For his part, McCormack said there was no official talk of a revival during the two days it took to film the reunion video, though he seemed open to it.
“As for the future, everyone — from Max and David on down — is so protective of the show and how we ended it,” he said. “We’re very proud of the series finale and the story that told of the break that friendships sometimes take. So to play with that and change that story and change our own stories in life, I’m sure we would all be open to talking about it.”
The reunion was Mutchnick’s idea. The sets were stored at Emerson College in Boston, where they had been housed for the past 10 years but needed to be moved. He transported the sets to the show’s original studio and had them reassembled. James Burrows, who directed every episode of the series, returned to helm the viral video that now has more than 6 million views.
Reboots continue to remain in high demand as broadcast, cable and streaming outlets look for proven IP in a bid to cut through a cluttered scripted landscape that is quickly approaching 500 original series. Key to the remakes is having the original producers involved in some capacity as more studios look to monetize their existing film libraries. Netflix, for its part, has the highly anticipated Gilmore Girls revival due in November and has already revived series such as Full House, Arrested Development and even the film Wet Hot American Summer.
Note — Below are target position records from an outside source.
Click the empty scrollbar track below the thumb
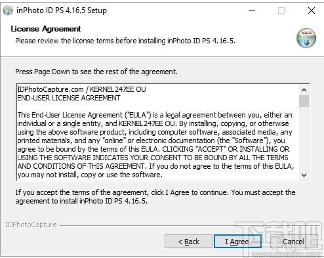pyautogui.click(x=304, y=139)
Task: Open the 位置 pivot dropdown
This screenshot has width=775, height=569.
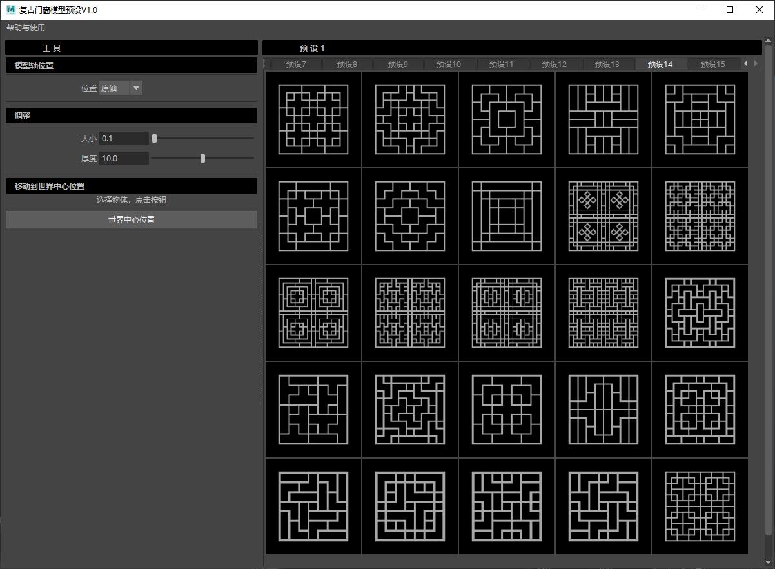Action: (x=121, y=88)
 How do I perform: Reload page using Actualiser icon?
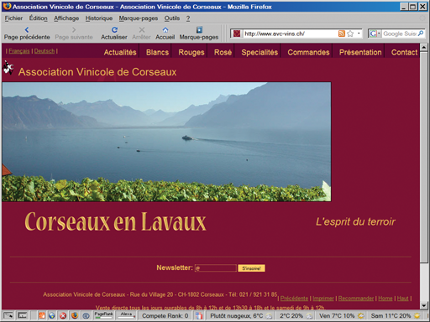(114, 29)
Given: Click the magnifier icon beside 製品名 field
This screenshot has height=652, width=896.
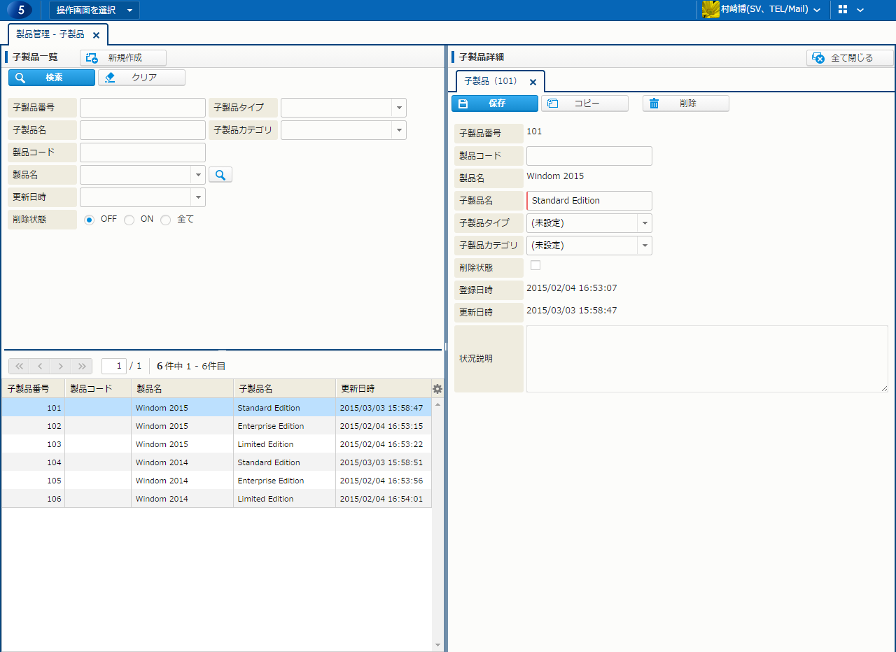Looking at the screenshot, I should (221, 175).
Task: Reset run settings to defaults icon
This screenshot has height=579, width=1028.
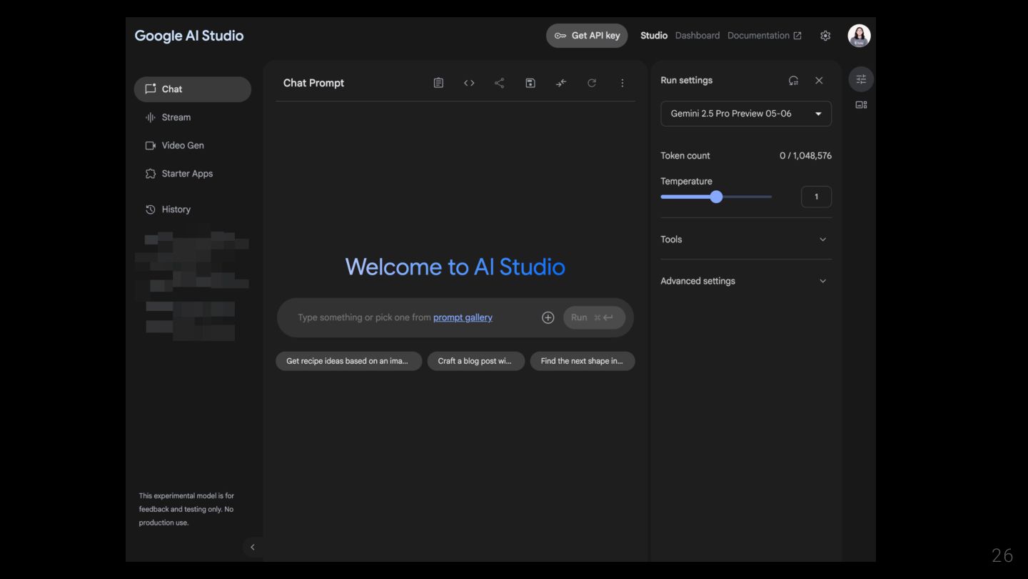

For NBC’s part, the network last season rebooted Heroes — with a largely new cast and some returning favorites — that crashed and burned.
Already in the works this season are reboots of Sneakers (NBC), Enemy of the State (ABC), Dynasty (The CW), War of the Worlds (MTV), Magnum P.I. (ABC), The Lost Boys (The CW), Varsity Blues (CMT), The Departed (Amazon), Let the Right One In (TNT) and L.A. Law, though the latter does not yet have a network attached.